I called this blogpost ‘It’s About Time’ because I’m conscious, because of another writing project, that I have not even been posting weekly on here. I was buoyed by the fact that despite that, my stat counter is still showing a few visits. Another meaning of the title is that our life, or our walk, is about time. On the excellent Furious Love film by Darren Wilson, the pastor of a megachurch in Indonesia comments that the power of God is the Holy Spirit’s job, but holiness is our job. I think I saw what he was getting at as I was communing with the Lord cycling in to work yesterday. No matter how much we Lutheran ‘grace alone’ Christians repeat the mantra: ‘You did nothing to earn your salvation, you can do nothing to add to your salvation’, there remains the small matter of the glory of God. After all, my salvation was not about me in the first place.

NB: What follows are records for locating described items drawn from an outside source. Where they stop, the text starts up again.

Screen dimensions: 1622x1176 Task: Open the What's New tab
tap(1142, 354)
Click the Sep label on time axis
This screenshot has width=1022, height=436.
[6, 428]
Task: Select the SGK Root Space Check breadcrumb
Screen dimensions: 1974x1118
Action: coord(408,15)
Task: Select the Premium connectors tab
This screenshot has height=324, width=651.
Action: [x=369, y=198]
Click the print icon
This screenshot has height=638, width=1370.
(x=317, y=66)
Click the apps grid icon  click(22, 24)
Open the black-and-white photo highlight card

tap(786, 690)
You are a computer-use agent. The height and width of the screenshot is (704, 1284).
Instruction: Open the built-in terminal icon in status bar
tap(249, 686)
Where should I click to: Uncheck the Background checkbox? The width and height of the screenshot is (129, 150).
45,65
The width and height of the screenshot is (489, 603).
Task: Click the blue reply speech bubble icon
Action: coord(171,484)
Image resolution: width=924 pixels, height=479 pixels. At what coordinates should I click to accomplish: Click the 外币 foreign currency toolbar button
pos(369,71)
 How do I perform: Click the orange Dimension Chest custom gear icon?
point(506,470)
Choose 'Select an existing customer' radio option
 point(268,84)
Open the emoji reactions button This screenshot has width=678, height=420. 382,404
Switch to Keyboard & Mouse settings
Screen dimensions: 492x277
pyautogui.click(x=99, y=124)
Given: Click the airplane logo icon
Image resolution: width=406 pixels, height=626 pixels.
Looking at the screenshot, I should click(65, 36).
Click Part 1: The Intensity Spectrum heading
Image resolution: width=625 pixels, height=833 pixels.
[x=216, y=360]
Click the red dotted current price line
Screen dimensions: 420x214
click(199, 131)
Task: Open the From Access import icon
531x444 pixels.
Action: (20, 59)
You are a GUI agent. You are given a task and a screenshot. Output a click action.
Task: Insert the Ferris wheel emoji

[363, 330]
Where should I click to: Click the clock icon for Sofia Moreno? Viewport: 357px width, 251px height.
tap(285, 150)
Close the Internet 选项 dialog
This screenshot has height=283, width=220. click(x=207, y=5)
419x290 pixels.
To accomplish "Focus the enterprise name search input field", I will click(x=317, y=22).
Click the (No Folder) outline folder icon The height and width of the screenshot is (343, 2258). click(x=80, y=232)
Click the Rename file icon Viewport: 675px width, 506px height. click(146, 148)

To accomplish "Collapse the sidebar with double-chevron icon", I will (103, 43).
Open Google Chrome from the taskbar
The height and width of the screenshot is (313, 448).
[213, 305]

And it’s about time, because improving the time is the daily goal. Or, in David Brainerd’s agonised phrase, we want to avoid the ‘disimprovement’ of time. For me, I want to improve the time I spend with other people. Sometimes I sleepwalk through conversations, my mind racing elsewhere, grabbing desperately onto fragments of speech, because I was somewhere else inside to start with. Afterwards, I reflect on the fact that the meeting of two eternal minds, and the touching of spirit to spirit, is such a valuable thing (and one that I probably missed out on again in that encounter due to my ‘not being in the zone’).
Bandler and Grinder in the late 1970s did some exciting neurological work that has contributed to the development of Neuro-Linguistic-Programming. I like their ideas about where you look, and what that shows about what you are doing in your head with the information you are processing or hearing. So if I look up, I am accessing a visual approach to information. If I look to the side, I am focusing on the auditory, on what I can hear. If I look down, I am possibly questioning myself or taking a ‘kinaesthetic’, that is an active, approach to a problem. This is more how we operate, than a way that we should start to operate, and not all of us will work like this.
Relying on my body memory, I think that when I talk with people who are sharing dreams (and I love this) I am often looking up as I am visualising their dream. This does help me to respond enthusiastically and identify with where they’re at. If I were instead to look down, I reckon that I could end up pouring cold water on someone’s precious vision. I do not try looking to the side so much, possibly because it might look as if I’m bored. But one of the recommendations from NLP is that you hold a different eye position while you are thinking about a problem or issue you have, and see if you notice a change in your internal state, or find a new way of thinking about it.
Now is the day of salvation, and now is also the day of dreams. We need our spiritual eyes to be visualising what Daddy wants the kingdom to look like around us. Wherever Jesus went, stuff happened. Daddy, that’s where I wanna be as well. Give me more eyes to help me see what you are seeing.